I received an email from a neighbor this morning thanking me for a photo I had taken of her ten year old daughter sitting in their magnolia tree. I had shot the photo during one of my evening walks with Edward. It wasn’t the first time the little girl had called to us from her leafy vantage point, and this time I couldn’t resist taking her picture. Her mother spoke of how grateful she was that her daughter valued the old trees all around their home and ended her letter by saying, “Feeling small is good for the soul”. Oh, what a wise statement that is. This little girl is fortunate, as are Edward and I, to share her life with beautiful, venerable trees all around her. As a child, I too shared that good fortune. We lived on the edge of a dense wood and that was where I could be found, always with my dog of course, every day, all day. There is something about wandering around under old trees that sparks the imagination, gently reminding one of one’s place in the grand scheme of things. Feeling small in the face of a wondrous creation does indeed enable a person to arrange their thoughts, their dreams, their lives, in an more enlightened way and that in turn bestows delight to all their days.

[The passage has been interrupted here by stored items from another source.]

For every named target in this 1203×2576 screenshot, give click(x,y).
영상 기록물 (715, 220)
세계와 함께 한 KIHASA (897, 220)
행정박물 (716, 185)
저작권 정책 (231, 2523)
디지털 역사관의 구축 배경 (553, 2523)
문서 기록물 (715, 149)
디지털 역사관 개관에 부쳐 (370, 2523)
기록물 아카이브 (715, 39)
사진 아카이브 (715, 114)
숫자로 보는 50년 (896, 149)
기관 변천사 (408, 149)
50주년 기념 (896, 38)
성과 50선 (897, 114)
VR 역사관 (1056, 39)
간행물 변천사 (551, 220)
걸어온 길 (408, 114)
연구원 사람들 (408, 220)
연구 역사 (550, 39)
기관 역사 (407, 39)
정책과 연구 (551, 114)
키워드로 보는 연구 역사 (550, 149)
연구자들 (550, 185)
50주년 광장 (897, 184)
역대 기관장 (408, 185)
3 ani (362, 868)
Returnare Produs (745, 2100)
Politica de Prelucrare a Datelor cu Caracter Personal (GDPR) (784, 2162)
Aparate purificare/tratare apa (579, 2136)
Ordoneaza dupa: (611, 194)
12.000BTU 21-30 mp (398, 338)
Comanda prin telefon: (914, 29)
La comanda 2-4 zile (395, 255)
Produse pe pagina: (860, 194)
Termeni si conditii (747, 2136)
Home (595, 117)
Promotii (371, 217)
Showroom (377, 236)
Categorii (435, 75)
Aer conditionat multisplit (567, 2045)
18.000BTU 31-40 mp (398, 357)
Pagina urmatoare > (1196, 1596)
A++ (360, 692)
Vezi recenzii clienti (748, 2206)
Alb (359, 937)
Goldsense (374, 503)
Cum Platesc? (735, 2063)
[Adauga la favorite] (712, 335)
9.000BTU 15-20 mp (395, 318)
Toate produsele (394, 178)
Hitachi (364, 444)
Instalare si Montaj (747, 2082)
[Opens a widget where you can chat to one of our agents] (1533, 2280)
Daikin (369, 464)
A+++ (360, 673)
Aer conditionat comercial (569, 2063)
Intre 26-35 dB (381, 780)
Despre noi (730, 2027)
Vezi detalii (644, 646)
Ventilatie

Poet Mary Oliver can express the wisdom and wonderment to be found in the nature all around us, infinitely better than I .

The Summer Day

Who made the world?
Who made the swan, and the black bear?
Who made the grasshopper?
This grasshopper, I mean--
the one who has flung herself out of the grass,
the one who is eating sugar out of my hand,
who is moving her jaws back and forth instead of up and down--
who is gazing around with her enormous and complicated eyes.
Now she lifts her pale forearms and thoroughly washes her face.
Now she snaps her wings open, and floats away.
I don't know exactly what a prayer is.
I do know how to pay attention, how to fall down
into the grass, how to kneel in the grass,
how to be idle and blessed, how to stroll through the fields,
which is what I have been doing all day.
Tell me, what else should I have done?
Doesn't everything die at last, and too soon?
Tell me, what is it you plan to do
With your one wild and precious life?